### Task list
[1] Please list every political or economic system that the text on capitalism, socialism, and freedom names.
[2] Extend the text on capitalism, socialism, and freedom, picking up after its final sentence.

[[ Given text, beginning ]]

I don’t get it. It seems to me that the complete opposite is true. Publicly owned roads promote geographic mobility and economic commerce. They practically maximize these things. Imagine how constrained people would be if a road trip had to be planned around where the cheapest tolls are located and which roads are the most navigable at any moment in time (what, you think lackadaisical road owners are going to care about potholes?)

Publicly owned and operated schools make it possible (however difficult) for people to rise above the station of their birth, thereby promoting socioeconomic mobility. The business sector benefits by having an educated workforce and customer base. Without public schools, most people would not be able to afford freedom, let alone have an expectation for it.

I believe socialized medicine and housing would increase freedom in the exact same way. By freeing healthcare from employers, workers are freer to choose wherever and however they want to work. Employers would have more options to choose from when it comes to employee compensation. People would be freer from worry and stress and would be more likely take more risks–some stupid but some advantageous, like dropping out of the corporate rat race so they can care for children at home. Right now, healthcare costs are keeping people from enjoying that kind of freedom.

I suppose one can argue that capitalism increases freedom by allowing for many options to choose from. But while it is nice having 150 salad dressing brands to choose from, having that many options for healthcare is scary. If I get an undesirable brand of salad dressing, I can throw out the jar and immediately go back to the store for another one. No harm, no foul. But if I (or my employer) picks up an undesirable brand of healthcare coverage, I’m stuck with it for a year and I’m potentially out thousands of dollars (or even more). And oh yeah, it might kill me or someone I love. Where is the freedom in that?

Can someone explain how capitalism creates a freer society than socialism?

In general, I think it rests on Americans not having any idea of what “socialism” is and getting a lot of different terms confused.

For example, what you seem to be referring to with the public control issues is degrees of statism. Many people also get social democracy confused with democratic socialism.

(I don’t think there can be any doubt that universal healthcare increases population freedom massively.)

[[ Given text, end ]]
[[ Data supplied, beginning ]]

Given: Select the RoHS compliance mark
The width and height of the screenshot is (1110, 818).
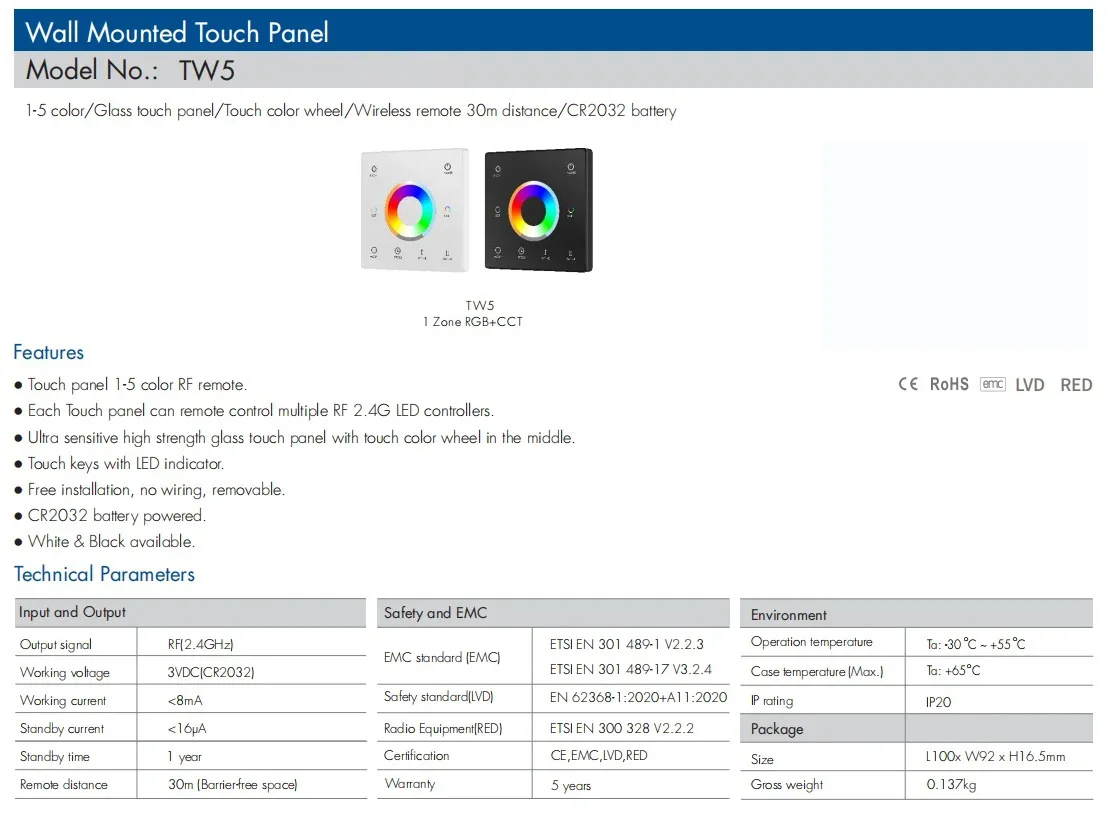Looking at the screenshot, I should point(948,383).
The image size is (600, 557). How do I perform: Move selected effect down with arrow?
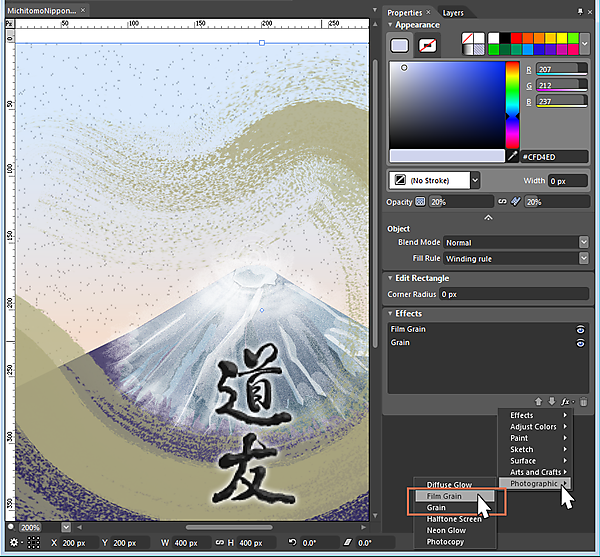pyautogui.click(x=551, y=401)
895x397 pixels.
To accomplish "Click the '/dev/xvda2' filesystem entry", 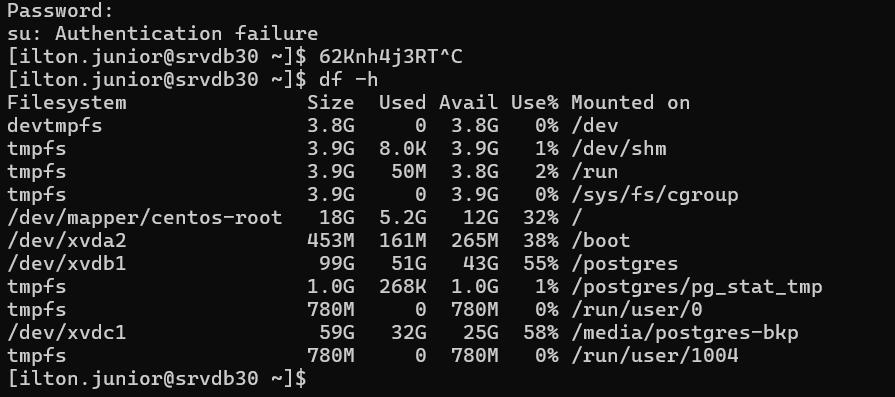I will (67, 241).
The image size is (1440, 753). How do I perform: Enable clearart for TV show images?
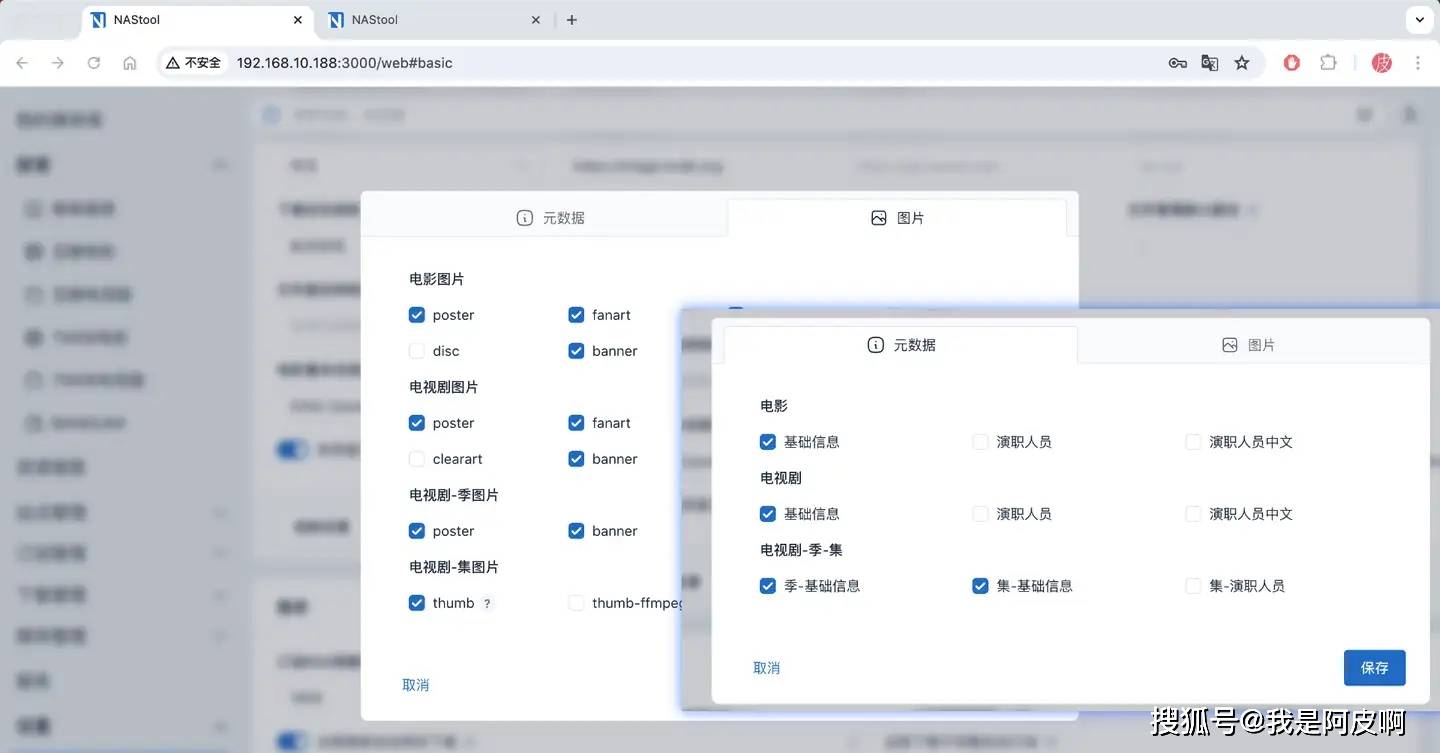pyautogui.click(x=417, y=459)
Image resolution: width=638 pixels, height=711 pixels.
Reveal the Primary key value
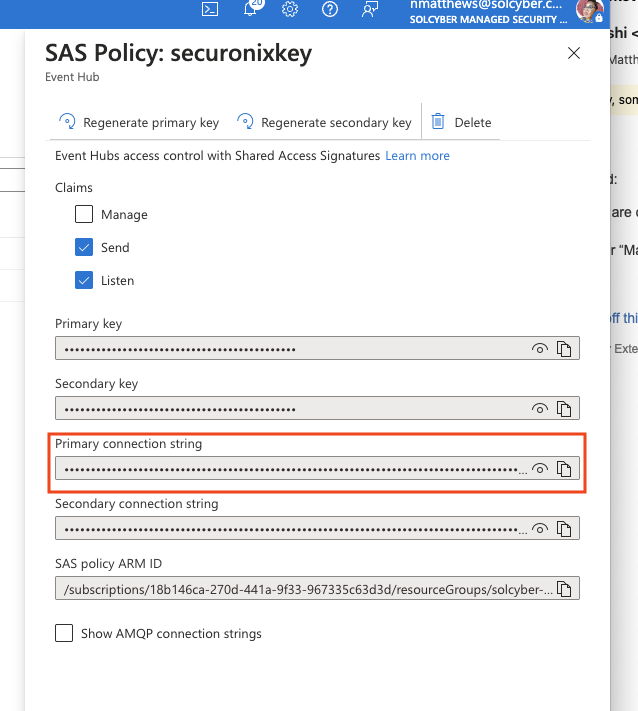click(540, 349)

[[ Data supplied, end ]]

### Answers in order
[1] capitalism, socialism, statism, social democracy, democratic socialism

[2]
Americans do not identify things which work as being socialism.

The implied model for the argument OP is questioning is one where “socialism” means that a single state/public authority controls all economic activity by dictat, rather than leaving individual entrepreneurs freedom to innovate and to expand or contract supply in response to market forces. “Actually existing” socialism of that sort has usually entailed restrictions on individual choices to a point usually found unacceptable by most of the people, since it tends to be slow to innovate and respond to changing circumstances, and in the worst cases tends to the undemocratic as those invested in the single state/public authority resist any threats to their position and status.

But the points OP makes are a valid defence of social democracy, as the fostering by public/community action of “freedom to” as well as “freedom from”. But of course, how in detail you choose to apply its principles is always debatable - some restrictions on individual freedom may or may not be generally acceptable for the common benefit.

The real issue - as pertains to the United States, at least - continues to be a downstream consequence of the cold war.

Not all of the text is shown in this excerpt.